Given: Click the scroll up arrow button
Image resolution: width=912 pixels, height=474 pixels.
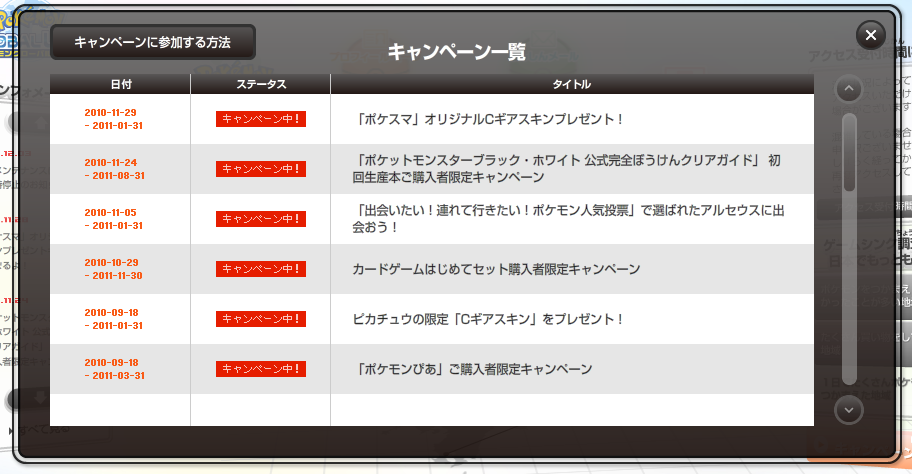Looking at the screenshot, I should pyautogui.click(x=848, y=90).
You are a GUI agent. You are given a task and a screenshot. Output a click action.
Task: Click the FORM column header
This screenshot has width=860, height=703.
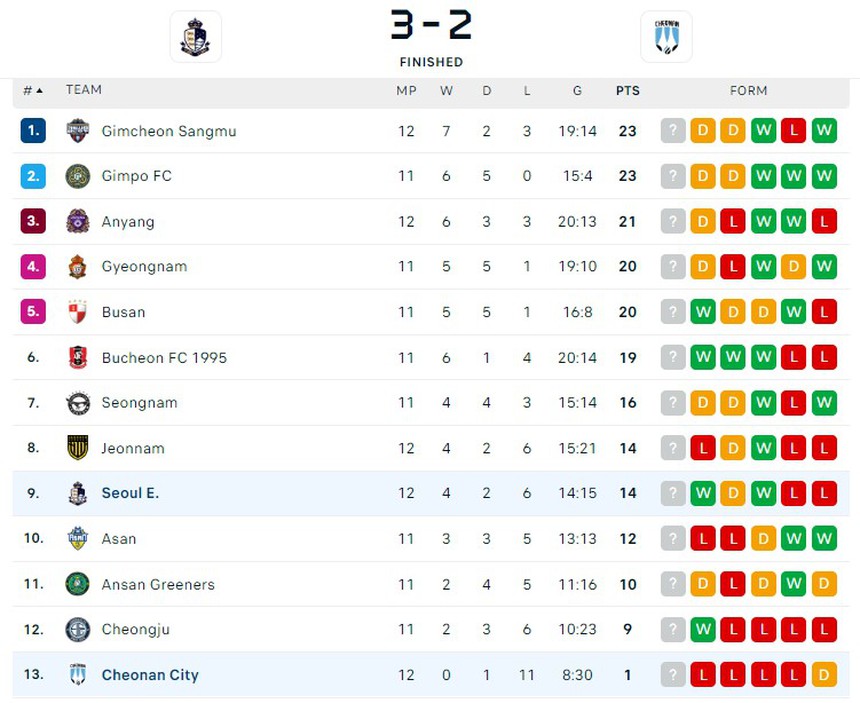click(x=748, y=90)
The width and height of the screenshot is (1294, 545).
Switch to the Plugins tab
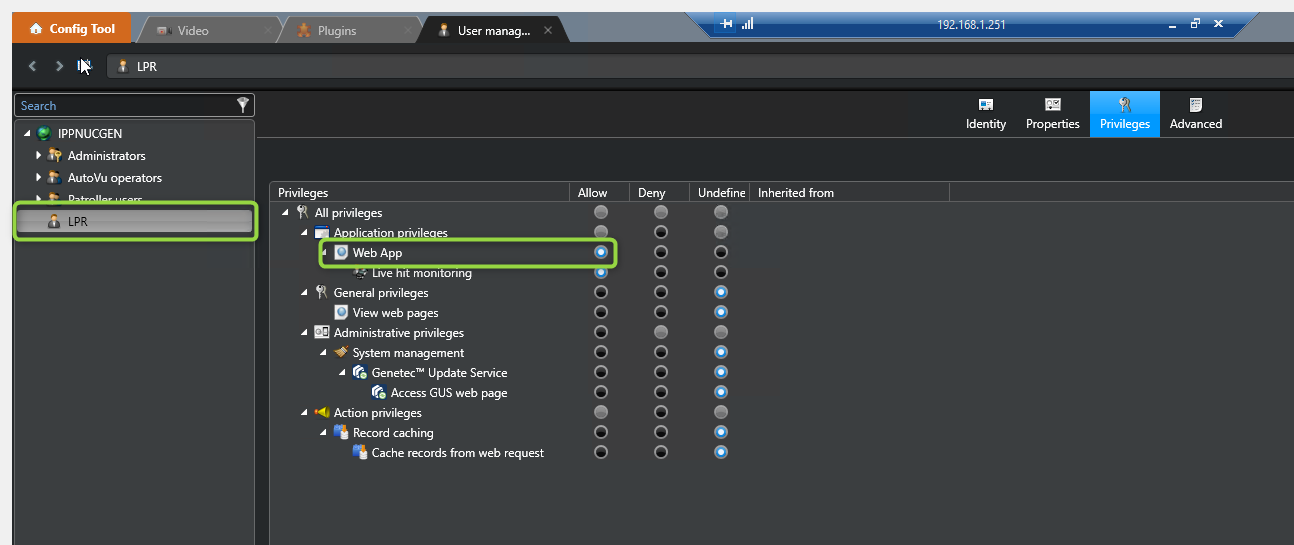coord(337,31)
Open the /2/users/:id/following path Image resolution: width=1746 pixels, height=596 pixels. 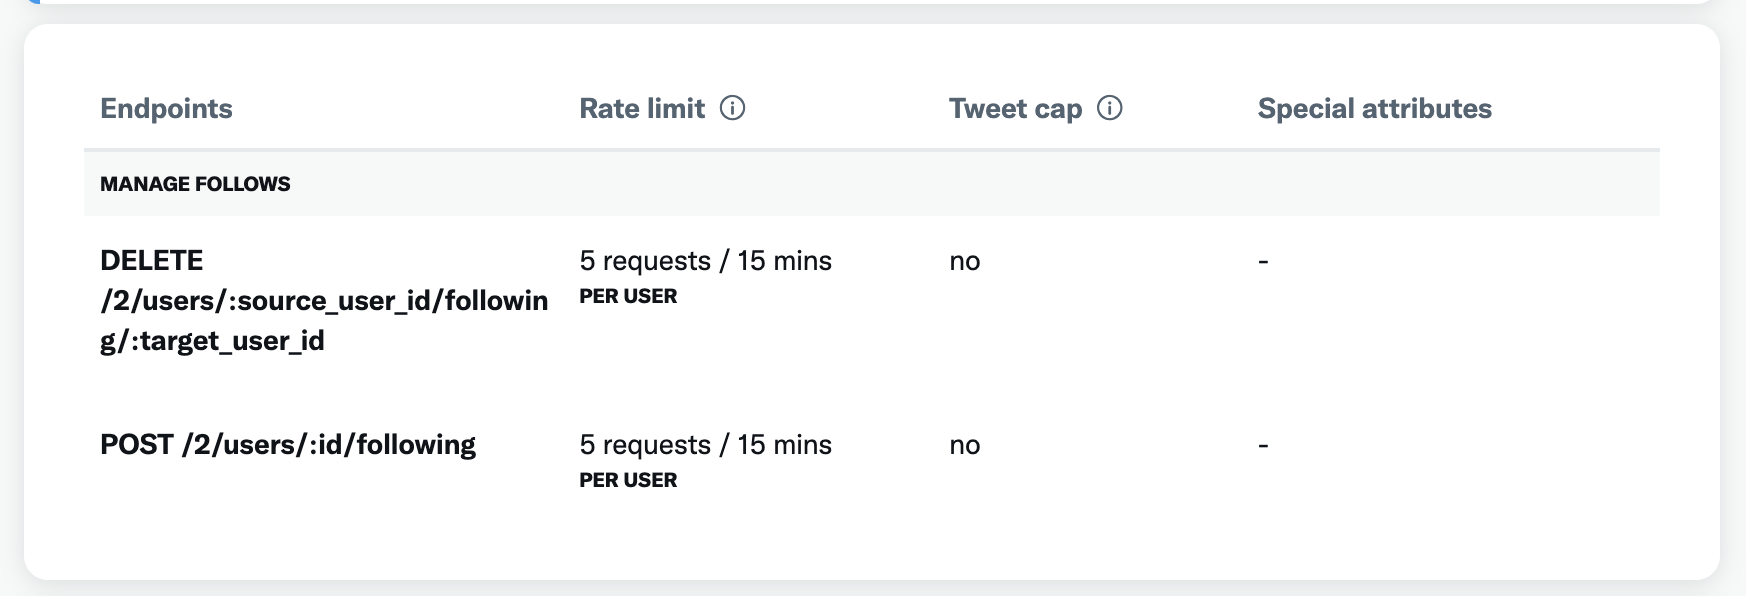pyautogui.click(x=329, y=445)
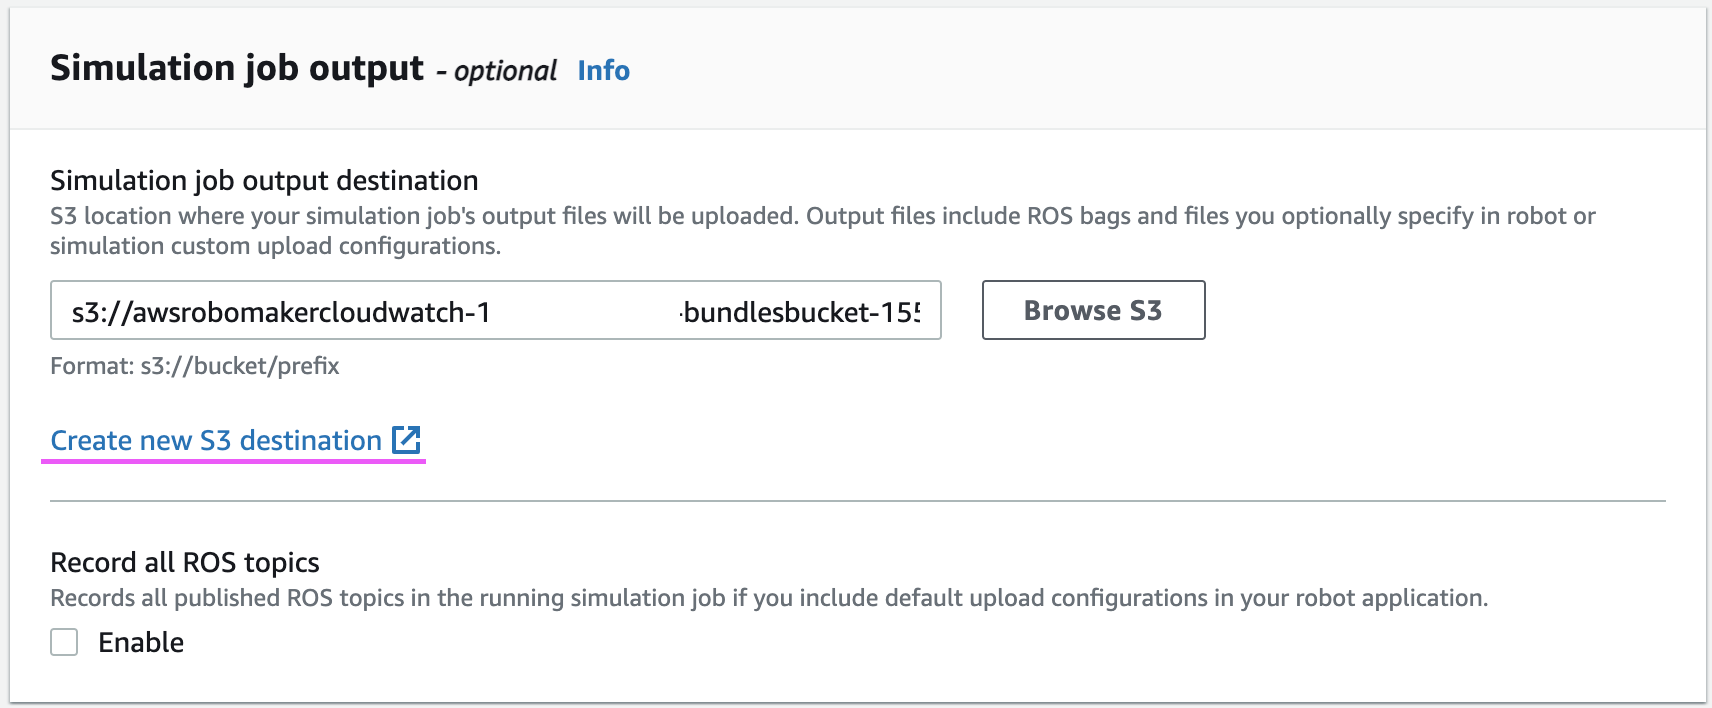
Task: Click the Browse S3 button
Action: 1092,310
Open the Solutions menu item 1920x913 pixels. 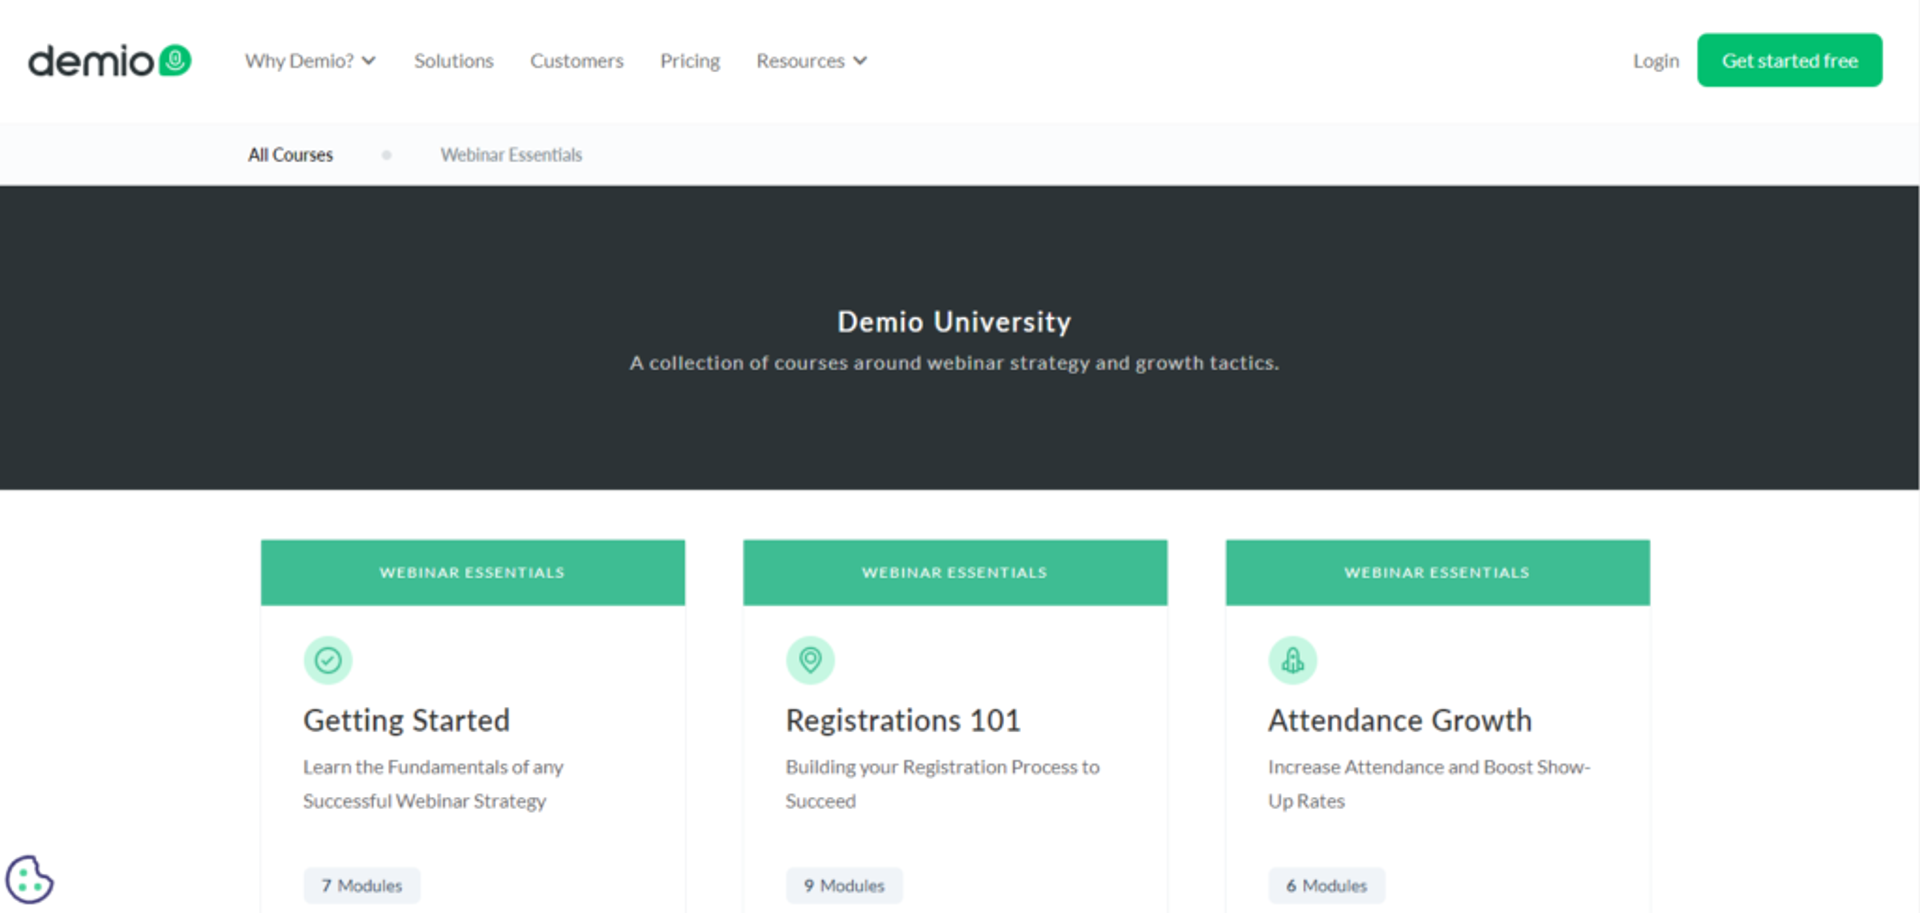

________________________

• **Your instructions**:
Please set down only the lines from the first line of the records above through the line that has "Task: Click the FORM column header", exactly, and not the pictures.

• **Answer to this problem**:
Given: Click the scroll up arrow button
Image resolution: width=912 pixels, height=474 pixels.
Looking at the screenshot, I should pyautogui.click(x=848, y=90).
You are a GUI agent. You are given a task and a screenshot. Output a click action.
Task: Click the FORM column header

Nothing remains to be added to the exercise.